Rain catchment systems are an economical and sustainable method of ensuring you have enough water to irrigate your plants. It can be as simple as a barrel to collect water or soakaway systems, pumps and filtration units. Whatever system you use, be mindful that if there is a heavy downpour, your water collection unit may overfill, which will cause damage to your property.

Water blade feature with wall scupper

It is possible to grow your plants without the use of heavy planters or even soil if you employ a hydroponic system. These are water-based nutrient solutions that will give your plants all they need to thrive.

The trend for rooftop farms has made good use of hydroponics to grow vegetables, as it doesn’t require huge amounts of soil. It does require careful maintenance, however, so prepare to work hard if you decide to use hydroponics and expect a hefty water bill.

Greenhouse with hanging hydroponic system

Storage and Shelter
Depending on what and how much you plan to grow, you might invest your money and space in a storage shed, greenhouse or shelter.

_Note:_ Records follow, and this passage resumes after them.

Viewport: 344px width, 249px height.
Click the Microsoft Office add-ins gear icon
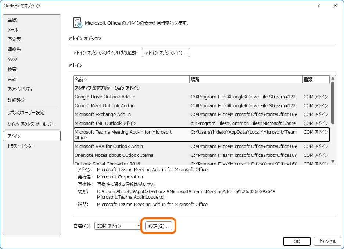pos(77,22)
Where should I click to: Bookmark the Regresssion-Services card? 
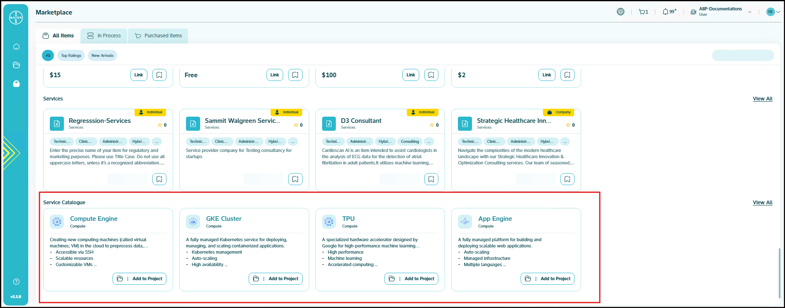pos(159,179)
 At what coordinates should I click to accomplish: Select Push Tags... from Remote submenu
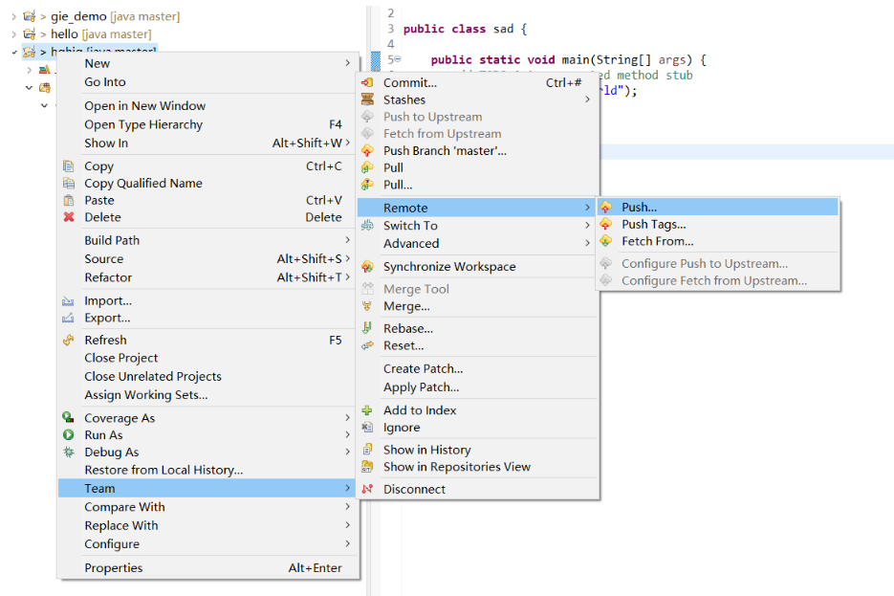[x=653, y=224]
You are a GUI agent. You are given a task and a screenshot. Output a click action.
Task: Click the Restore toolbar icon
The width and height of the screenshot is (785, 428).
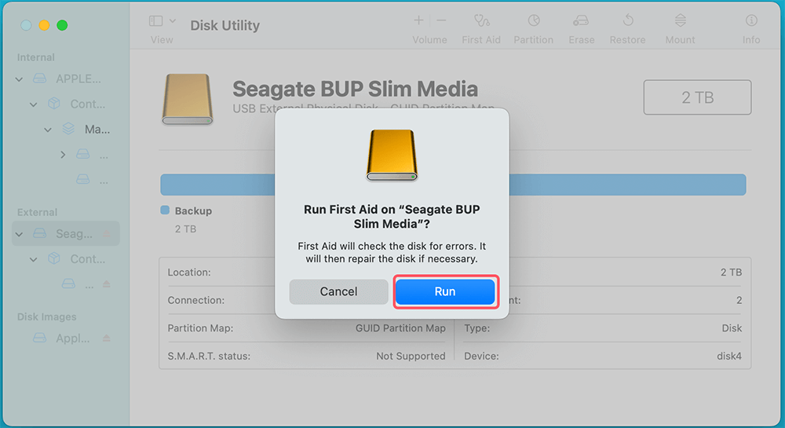pyautogui.click(x=628, y=21)
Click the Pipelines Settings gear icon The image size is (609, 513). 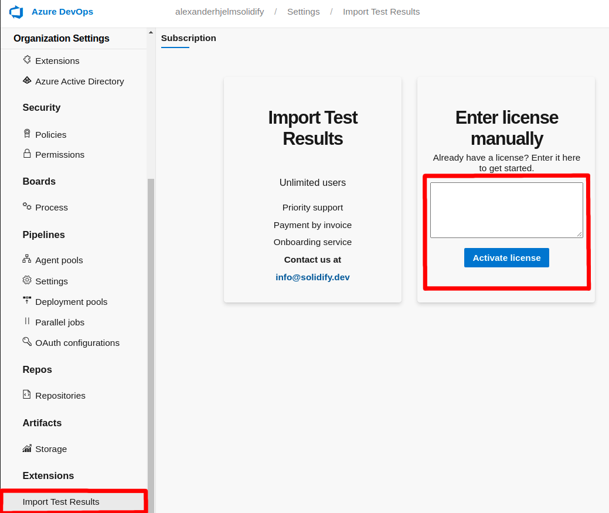26,280
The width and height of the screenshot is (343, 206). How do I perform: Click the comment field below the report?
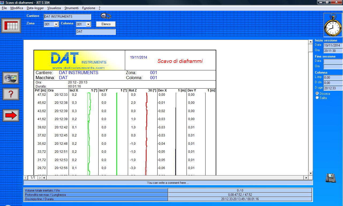coord(168,183)
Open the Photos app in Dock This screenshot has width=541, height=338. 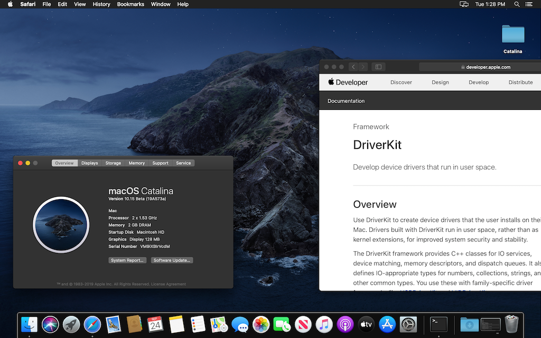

You’ll have the chance to protect your seeds, plants and tools from extreme heat, wind, rain or frost.

Another environmental consideration in how you layout your plants and shelters are the kinds of wildlife in the area. Depending on how elevated your roof or terrace is, you may need to pest-proof your garden. Alternatively, you might want to attract certain creatures like bees or songbirds.

Tending a plant in a greenhouse

Bar/kitchen area
A rooftop garden doesn’t have to be a place to work on your horticulture but a place of leisure and enjoyment as well. It can be a place of cookery, food, drink, and conversation with your nearest and dearest. However, for many people, the issue of weather can put them off creating a rooftop bar or kitchen.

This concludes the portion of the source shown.